In 2020, when the world already felt crumbly in so many ways, my grandmother’s house burned in a wildfire. There was smoke in the air all that summer in Colorado, but it was home still, and I was falling in love, and there was nowhere else I wanted to be. The damage the fire did was terrifying, but watching the gentle ways that nature returned afterwards was somehow too fascinating to be sad. 

And my family, fragmented as so many are, continue to also be this loving thing that found a way forward. So I wrote this story trying to imagine what a future could hold and how there could be hope in it.

Max Walker-Silverman, director of Rebuilding, an official selection of the 2025 Sundance Film Festival. Courtesy of Sundance Institute | photo by Alex Rouleau.

Why does this story need to be told now?

I’ve been scared of climate change for as long as I can remember — since I was a really little kid. Since I was told to turn off the faucet while brushing my teeth in elementary school. It never really let me imagine a future. In the news and in art climate change is this thing that’s presented as a choice: we either stop it or we fail. But it’s here. It’s here now and we need art that acknowledges that. [Art] that says, ‘OK, here’s this thing, what the hell do we do?’ And maybe the first thing we need to do is imagine a future, a future that is so hopeful and lovely, because how else can we possibly fight for it? I hope that comes through in this film. 

Tell us an anecdote about casting or working with your actors.

This isn’t an anecdote really, but I just want to say that Josh O’Connor is as sweet a man as I’ve ever met and this shoot would have been so hard without such a kind and generous fella at the heart of it. 

Your favorite part of making the film? Memories from the process?

I am so lucky. I live in the place I love and make art there with my friends. It’s the best life there could be. The crew was so lovely, and the cast was a really beautiful mix of local folks and pros. It’s cool to be this traveling circus together. 

What was a big challenge you faced while making Rebuilding?

The wind, the rain, the sun, the clouds! I don’t know. Maybe it’s all idealized in my memory but it was a nice time. We had a bizarrely hard time finding the right pickup truck. 

Who are your creative heroes?

John Prine, Alice Rohrwacher.

What was the last thing you saw that you wish you made?

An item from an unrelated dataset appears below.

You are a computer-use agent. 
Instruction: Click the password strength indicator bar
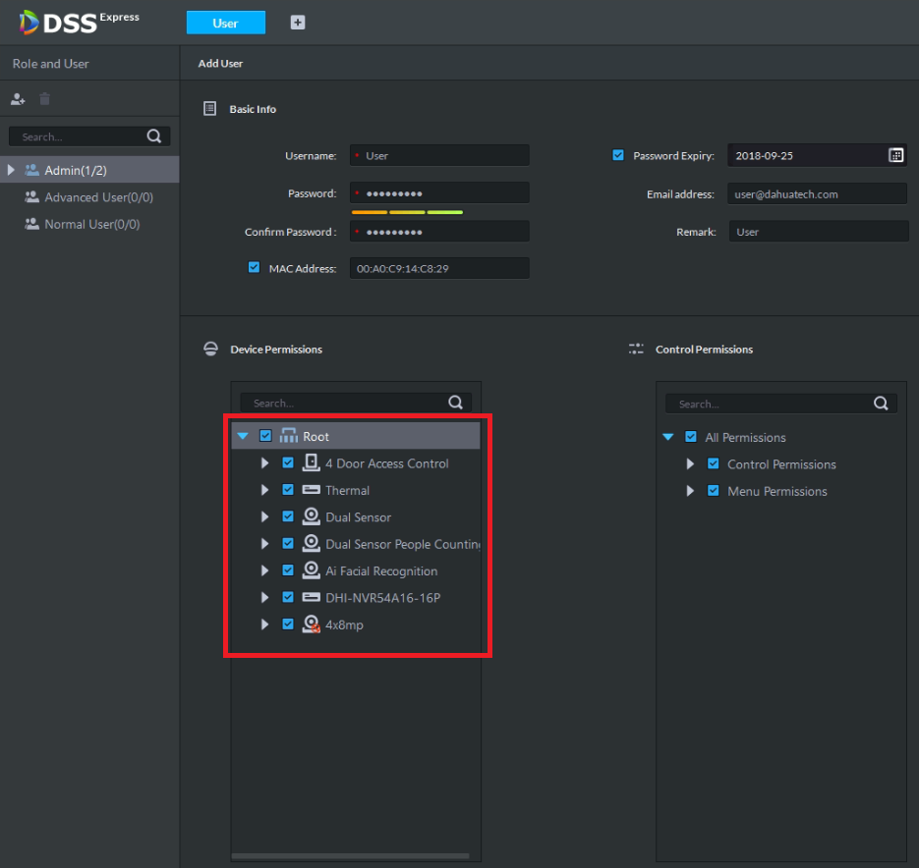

Fallen Leaves by Aki Kaurismäki

What’s your favorite film that has come from the Sundance Institute or Festival?

Genghis Blues

Why is filmmaking important to you? Why is it important to the world?

Anything we can share is important. A specific room at a specific time. A bright wall in the dark. 

Films are lasting artistic legacies, what do you want yours to say?

That home and family can both be constructed and reconstructed in infinite unusual ways, and that is a very reassuring thing.